Given that you subsequently make the point that most toolkits _are_ bad, I
think my assumption was safe. But let's not lose the plot here, process-level
parallelism makes sense in many cases. It's just not a valid _replacement_ for
per-process concurrency and it is most definitely not "simpler." Your failure
modes become incredibly complex and varied, and that was my only point here.

More modern environments–the ones you should be using unless you have a
compelling reason to do otherwise–use shared-state concurrency as a platform
for higher level abstractions. But this is still "multicore in-process
parallelism" and the underlying model is still threading. Building
abstractions on top of in-process parallelism is not rejecting the underlying
layer, it's embracing it.

If you are not using modern tools, then yeah correct concurrency is hard and
variable degrees of underlying parallelism only exacerbate that. It is also
hard to start fires with just flint, steel and tinder. New topic, please.

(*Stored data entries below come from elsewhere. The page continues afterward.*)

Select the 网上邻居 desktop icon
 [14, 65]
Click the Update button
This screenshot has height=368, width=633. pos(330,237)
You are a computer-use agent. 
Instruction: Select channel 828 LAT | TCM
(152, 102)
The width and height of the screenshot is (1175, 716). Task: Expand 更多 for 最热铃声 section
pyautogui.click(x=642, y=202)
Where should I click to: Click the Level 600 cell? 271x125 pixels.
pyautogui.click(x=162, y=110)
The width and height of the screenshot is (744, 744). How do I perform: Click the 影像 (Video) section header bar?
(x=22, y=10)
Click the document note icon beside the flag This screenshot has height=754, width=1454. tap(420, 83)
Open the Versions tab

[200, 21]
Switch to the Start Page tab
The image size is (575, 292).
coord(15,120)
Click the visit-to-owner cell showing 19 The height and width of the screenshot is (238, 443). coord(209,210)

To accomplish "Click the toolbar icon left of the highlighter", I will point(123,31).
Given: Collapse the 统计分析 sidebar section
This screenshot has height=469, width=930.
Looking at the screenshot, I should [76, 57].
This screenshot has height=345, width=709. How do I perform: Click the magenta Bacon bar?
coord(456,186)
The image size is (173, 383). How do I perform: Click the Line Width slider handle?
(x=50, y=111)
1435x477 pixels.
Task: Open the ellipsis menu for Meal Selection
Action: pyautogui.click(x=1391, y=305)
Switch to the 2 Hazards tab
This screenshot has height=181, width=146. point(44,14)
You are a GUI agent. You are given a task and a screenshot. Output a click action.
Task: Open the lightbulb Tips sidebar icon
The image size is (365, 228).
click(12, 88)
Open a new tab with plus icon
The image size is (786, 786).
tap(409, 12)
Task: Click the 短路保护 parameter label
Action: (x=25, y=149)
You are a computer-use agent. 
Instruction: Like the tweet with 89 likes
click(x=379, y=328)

So I'm not sure what you're taking exception to other than your perception of
my tone.

------
zwieback
I think there's a big difference between designing an application using
threads and using an existing thread-based API or system, like the article
describes. If you write your own application-specific threads you can pick and
choose from any concurrent design pattern you want. Using pre-existing
multithreaded systems typically forces the programmer to use specific policies
to interact with the system.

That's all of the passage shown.